High school tour peeks behind the health care curtain

Ten high school students and a few adult chaperones squeezed into a clean supply room at the Ambulatory Care Center’s Internal Medicine clinic. Boxes of pipettes, absorbent bed pads and surgical gloves of every size lined the shelves. A refrigerator full of specialty medications hummed in the background.
The clinic’s practice manager Noah Gilchrist brought the students to the supply room to illustrate an important point: Health care requires all kinds of people, not just doctors and nurses. They need procurement partners to stock supplies and instruments, inventory medicine, and test the wall sensors that regulate the supply room’s temperature and humidity levels.
“All staff come from different backgrounds, but they all want to care for people. That’s what they have in common,” said Gilchrist.
A common theme
The group of students was one of five roaming UC Davis Health’s campus in early April — 50 high school seniors and juniors in all. They are part of the Elk Grove Unified School District’s medical careers pathway at their school, Cosumnes Oaks. The program offers a three-course curriculum for students interested in pursing careers in health care.
After they filed off the bus at the hospital’s main entrance, the students gathered around Greg Woods, nurse leader and manager of the Medical Pathway Connect program.
In a sense, we are all connected at UC Davis Health.”—Gregory Woods, assistant nurse manager
“I like to refer to UC Davis as a small town,” said Woods. A hospital system needs all kinds of workers, from medical assistants to social workers to electricians, he added. It takes all kinds of people to make this work. “In a sense, we are all connected at UC Davis Health.”
The students split into their cohorts. Group 4 was led by Darrell Desmond, a nurse manager who has worked at UC Davis Health for 22 years.
“To be in health care, there are two requirements,” he told students. “Number one, you must like people. Number two, you must have empathy.”

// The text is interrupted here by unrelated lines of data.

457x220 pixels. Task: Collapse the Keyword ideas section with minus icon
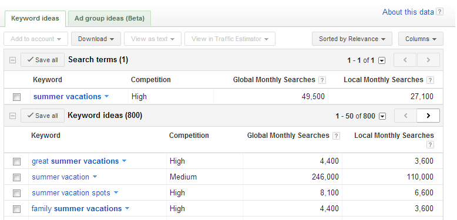pos(12,116)
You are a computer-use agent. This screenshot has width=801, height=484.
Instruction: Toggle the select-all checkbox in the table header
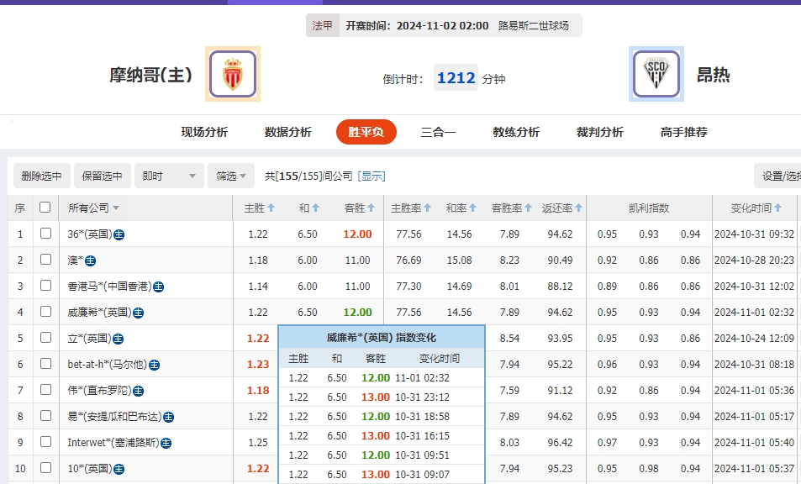coord(45,208)
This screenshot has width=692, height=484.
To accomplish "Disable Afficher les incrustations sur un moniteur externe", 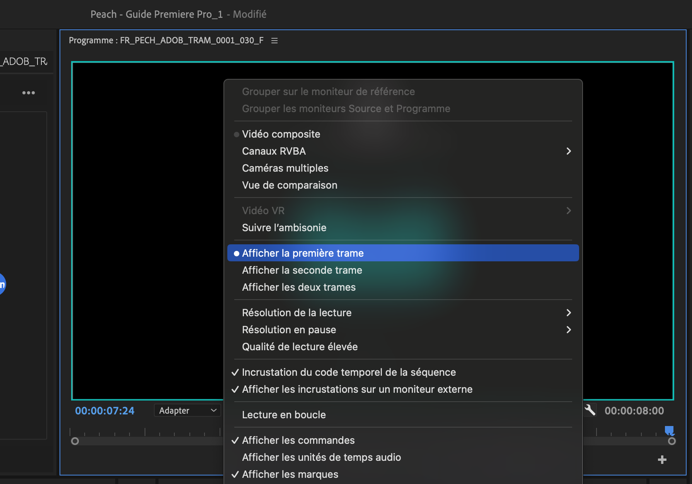I will coord(357,389).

The rest will fall into place.

The tour
From the hospital roundabout, group 4 walked to the Ambulatory Care Center, where they toured Internal Medicine and learned about specialties like nephrology and endocrinology. They visited the fine needle aspiration room where care teams diagnose thyroid conditions. They spoke with medical assistants who had worked as hair stylists or in food service before eventually choosing health care.
“Every job you have, those skills are transferrable to some part of health care,” said Gilchrist, who started his career as a lifeguard before eventually earning his MBA degree.

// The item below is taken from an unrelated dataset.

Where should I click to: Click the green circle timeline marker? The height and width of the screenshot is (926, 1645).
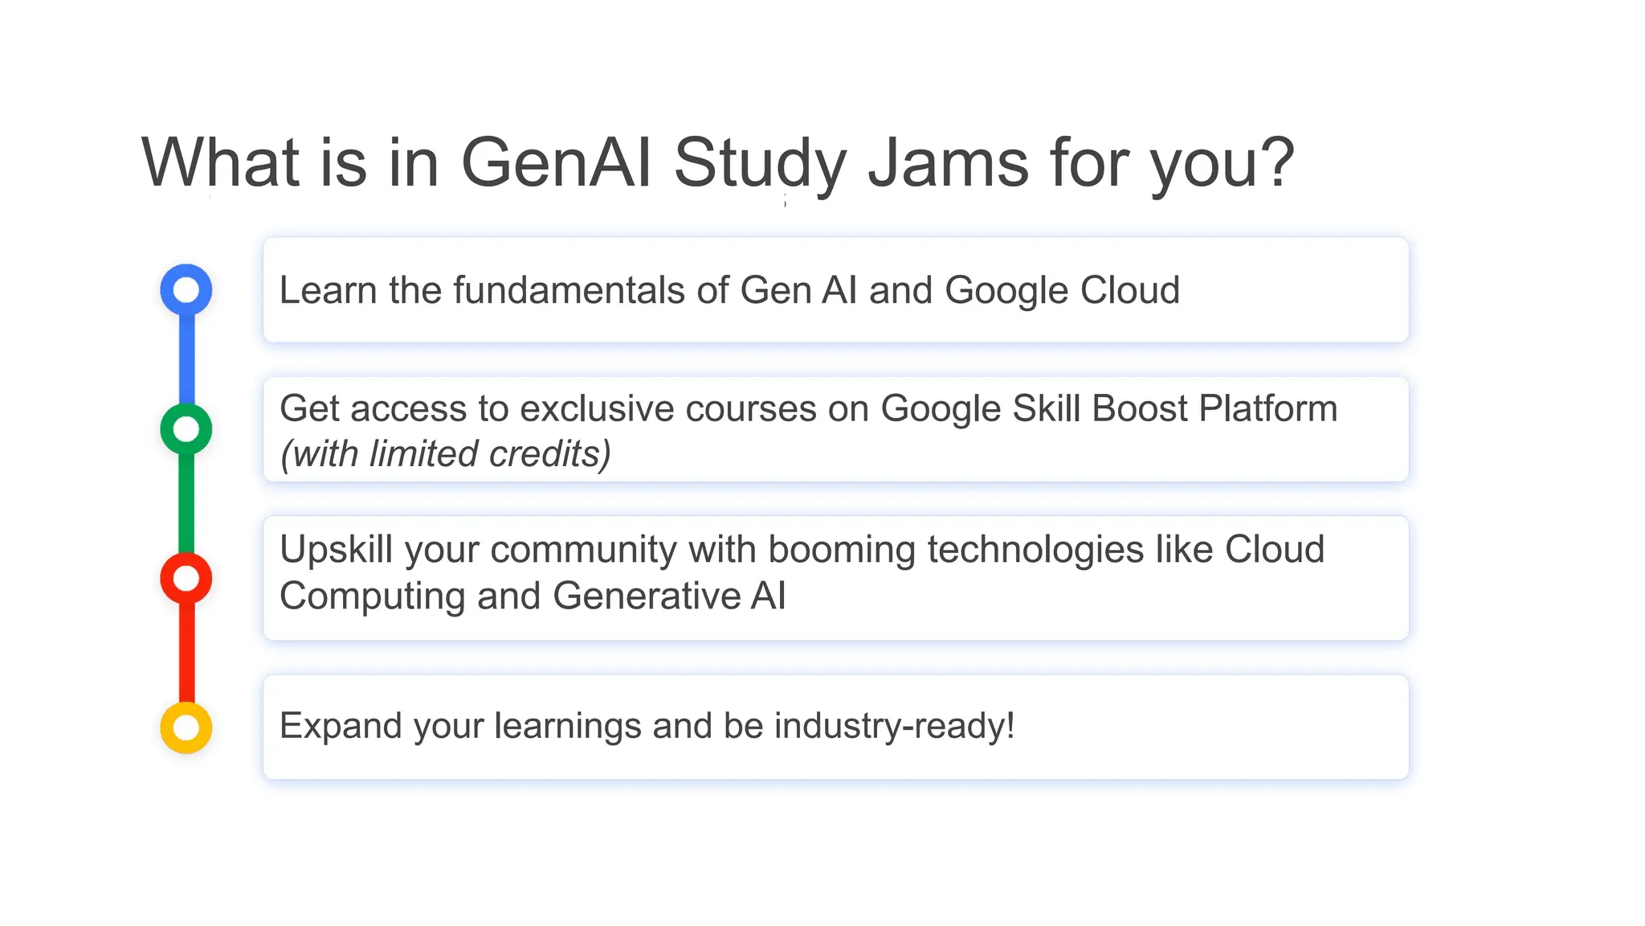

Next stop was the Cardiology clinic, where students heard from Nurse Leaders Ed Nicolas and Jessica Parker. They explained that the job of clinical care was to invest in patients’ preventive and long-term care, and ideally, keep them out of the hospital.
They led students to the lively and colorful cardiac rehabilitation space, where several patients rode stationary bicycles and walked on treadmills as therapists supervised. They were curious, asking questions about heart monitors and heart-friendly diets.

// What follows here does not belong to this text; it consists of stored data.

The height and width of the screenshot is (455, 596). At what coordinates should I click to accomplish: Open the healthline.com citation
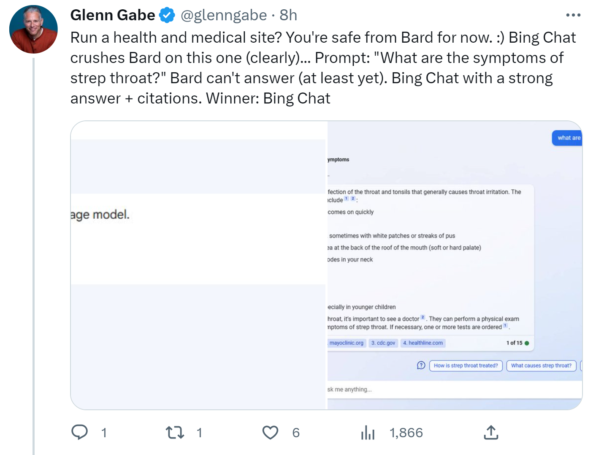[423, 343]
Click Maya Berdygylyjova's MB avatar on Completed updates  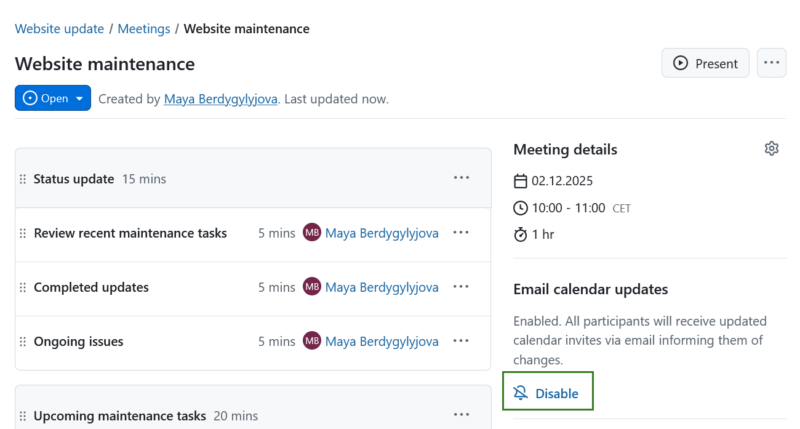click(x=312, y=286)
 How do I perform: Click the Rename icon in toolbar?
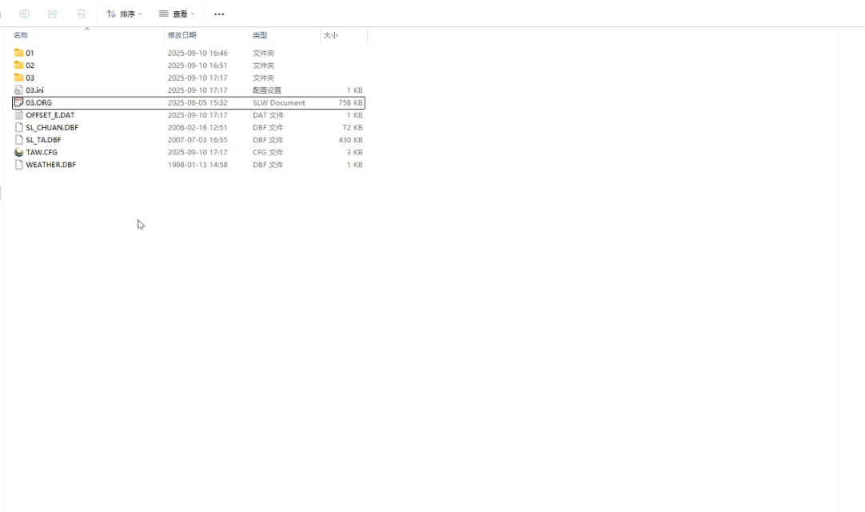(24, 14)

“Visiting cardiology opened up a new field I never really considered previously,” said junior Stephanie Chen. “I have a passion for the food we eat and exercise, and this experience has shown a field that combines a little of both. [I saw] that there’s different ways to help people, not just administering medicine and doing surgeries.”
The rest of the day’s tour was spent in the East Tower Neurology unit and main hospital distribution center — followed by lunch and a series of speakers, from pharmacy to administration and more.

Coming to conclusions
The Pathways program fits with UC Davis Health’s vision to transform the future of health care. Staff are literally helping mentor and train the future health care workforce.
“UC Davis Health is a teaching institution, and our staff take that very seriously,” said Woods. “I want students to experience that same feeling that I feel daily and to see their potential future careers in action.”
It worked for junior Sofia Dodson, who dreams of becoming a surgeon. “[The tour] was truly an eye-opening experience that fueled my passion to join health care,” she said. “Being able to see the amazing staff members and the passion that everyone has at UC Davis Health consolidated my resolve to join the medical field.”